The expansion of national service to include a new Civilian Climate Corps has another benefit. It helps mitigate one of the disappointments of the higher education community—a much smaller fund to promote retention and completion programs for students at risk of dropping out of four-year and two-year colleges. “The original proposal was for a very large fund, the types of billions of dollars that might have been almost akin to a Title I for higher education,” Kevin Carey, New America’s vice president for education policy, said.
These “wraparound” programs help mitigate the high dropout rate of higher ed students, especially community college students, and they have shown tremendous promise. (See this in-depth account from Jamaal Abdul-Alim in the Washington Monthly. The magazine has written elsewhere about these retention and completion programs, including here and here.) At one point, funding for retention programs might have garnered as much as $9 billion; now, it’s way down, to $500 million. Having tens of thousands of volunteers work their way through a Civilian Climate Corps could make up for some of the difference.
What survives is what you lobby for. As Timothy Noah recently explained in The New Republic, the free community college provision died partly because of the opposition of four-year colleges that weren’t particularly shy about this indifference to the plight of two-year schools, as Glastris noted at the conference. The much weaker community college lobby (such as it is) couldn’t provide the same political muscle for the president’s proposal. Even with the Bidens personally invested in free community college, it got excised.
Here’s where higher education can learn some lessons about lobbying and the power of coalitions: By contrast, the CCC not only survived the winnowing process, but also thrived—no thanks to the higher education community, which failed to appreciate that it had a stake in the program’s creation. Instead, the idea of a new CCC had massive support from the left and the environmental movement. The environmental group Sunrise Action especially made it a priority. The CCC was championed by progressives in Congress, including Senator Ed Markey and Representative Alexandria Ocasio-Cortez and more than 80 other members. Their imprimatur guaranteed that it would be a progressive darling. Since Manchin had single-handedly gutted other parts of the clean energy package, there was hydraulic pressure behind keeping what was left to combat climate change, including the new CCC.

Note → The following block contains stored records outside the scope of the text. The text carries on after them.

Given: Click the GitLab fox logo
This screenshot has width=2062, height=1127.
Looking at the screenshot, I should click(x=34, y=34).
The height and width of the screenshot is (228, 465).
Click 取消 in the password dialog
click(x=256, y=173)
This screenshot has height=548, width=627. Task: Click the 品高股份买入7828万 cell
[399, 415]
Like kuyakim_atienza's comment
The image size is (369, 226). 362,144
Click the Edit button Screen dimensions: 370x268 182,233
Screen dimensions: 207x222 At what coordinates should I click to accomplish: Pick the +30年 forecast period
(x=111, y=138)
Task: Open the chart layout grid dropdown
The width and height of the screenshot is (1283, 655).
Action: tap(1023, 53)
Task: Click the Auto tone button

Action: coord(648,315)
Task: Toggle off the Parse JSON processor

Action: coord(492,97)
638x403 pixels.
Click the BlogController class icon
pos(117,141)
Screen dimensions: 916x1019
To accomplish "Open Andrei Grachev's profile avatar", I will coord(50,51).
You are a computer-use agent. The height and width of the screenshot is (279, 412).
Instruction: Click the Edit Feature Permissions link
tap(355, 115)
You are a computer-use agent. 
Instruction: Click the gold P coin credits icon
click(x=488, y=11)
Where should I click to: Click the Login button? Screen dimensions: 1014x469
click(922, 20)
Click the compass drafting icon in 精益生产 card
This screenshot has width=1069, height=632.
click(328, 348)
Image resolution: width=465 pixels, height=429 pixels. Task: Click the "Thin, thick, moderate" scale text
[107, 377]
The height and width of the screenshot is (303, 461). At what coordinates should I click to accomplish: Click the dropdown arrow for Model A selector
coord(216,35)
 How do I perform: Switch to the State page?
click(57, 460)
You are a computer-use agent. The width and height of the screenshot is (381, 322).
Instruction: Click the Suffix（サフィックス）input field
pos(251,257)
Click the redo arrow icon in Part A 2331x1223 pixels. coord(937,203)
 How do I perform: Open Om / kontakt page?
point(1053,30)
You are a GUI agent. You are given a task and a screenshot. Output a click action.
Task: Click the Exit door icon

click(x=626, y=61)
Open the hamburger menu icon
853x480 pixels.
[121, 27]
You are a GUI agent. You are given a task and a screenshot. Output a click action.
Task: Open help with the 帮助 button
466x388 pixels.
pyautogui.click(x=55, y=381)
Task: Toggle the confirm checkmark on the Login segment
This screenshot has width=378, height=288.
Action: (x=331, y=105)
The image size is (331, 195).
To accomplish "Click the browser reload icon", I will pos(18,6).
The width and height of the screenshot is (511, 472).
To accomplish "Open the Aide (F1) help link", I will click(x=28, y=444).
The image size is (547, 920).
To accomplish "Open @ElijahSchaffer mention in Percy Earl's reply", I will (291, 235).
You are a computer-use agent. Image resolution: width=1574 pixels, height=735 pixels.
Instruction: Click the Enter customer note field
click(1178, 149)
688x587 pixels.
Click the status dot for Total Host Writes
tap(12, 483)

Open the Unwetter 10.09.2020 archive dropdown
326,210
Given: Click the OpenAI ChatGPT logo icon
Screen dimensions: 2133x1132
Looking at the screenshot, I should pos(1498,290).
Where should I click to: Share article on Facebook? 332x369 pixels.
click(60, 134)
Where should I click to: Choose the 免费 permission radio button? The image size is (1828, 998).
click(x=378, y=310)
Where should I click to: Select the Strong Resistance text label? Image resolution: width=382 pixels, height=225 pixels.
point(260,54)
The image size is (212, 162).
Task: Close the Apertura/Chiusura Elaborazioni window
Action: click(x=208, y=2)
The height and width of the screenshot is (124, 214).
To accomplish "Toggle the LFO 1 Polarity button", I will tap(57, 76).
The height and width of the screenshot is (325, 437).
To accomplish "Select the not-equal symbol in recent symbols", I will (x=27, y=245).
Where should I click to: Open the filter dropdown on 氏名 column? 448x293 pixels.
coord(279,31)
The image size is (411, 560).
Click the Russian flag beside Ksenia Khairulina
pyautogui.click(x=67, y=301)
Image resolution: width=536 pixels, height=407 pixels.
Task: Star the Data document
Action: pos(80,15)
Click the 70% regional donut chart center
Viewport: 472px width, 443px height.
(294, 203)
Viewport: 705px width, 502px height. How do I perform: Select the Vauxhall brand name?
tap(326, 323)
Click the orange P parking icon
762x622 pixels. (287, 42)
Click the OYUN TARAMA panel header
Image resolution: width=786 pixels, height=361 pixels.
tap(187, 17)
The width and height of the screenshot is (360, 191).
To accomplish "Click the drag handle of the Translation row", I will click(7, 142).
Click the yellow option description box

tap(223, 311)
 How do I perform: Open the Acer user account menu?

The CCC was a product not just of the left but of a coalition. Since AmeriCorps has had significant support across the House and Senate Democratic caucuses—despite some suspicion from the left for potentially undercutting organized labor—it couldn’t be dismissed as just something dreamed up by AOC and the Squad. Senator Chris Coons, who holds Joe Biden’s former seat in the Senate and is arguably his closest friend in the chamber, is a moderate and a backer of the measure, as is another moderate senator, Michael Bennet of Colorado. The new CCC took root because a broad coalition made it so and wasn’t quickly weeded out when it came time for the bill to be paired. By contrast, the ed lobby had tunnel vision pushing for aid that directly benefited colleges and universities.
If the CCC survives and proves to be anything like AmeriCorps, it’ll be a boon to its service members, to the organizations it helps, to the nation, and, indeed, to the entire world. Higher education will benefit, too, even if its advocates have yet to appreciate that fact. Call it a hidden windfall that can help colleges and universities ease their disappointment over not having gotten more from Build Back Better.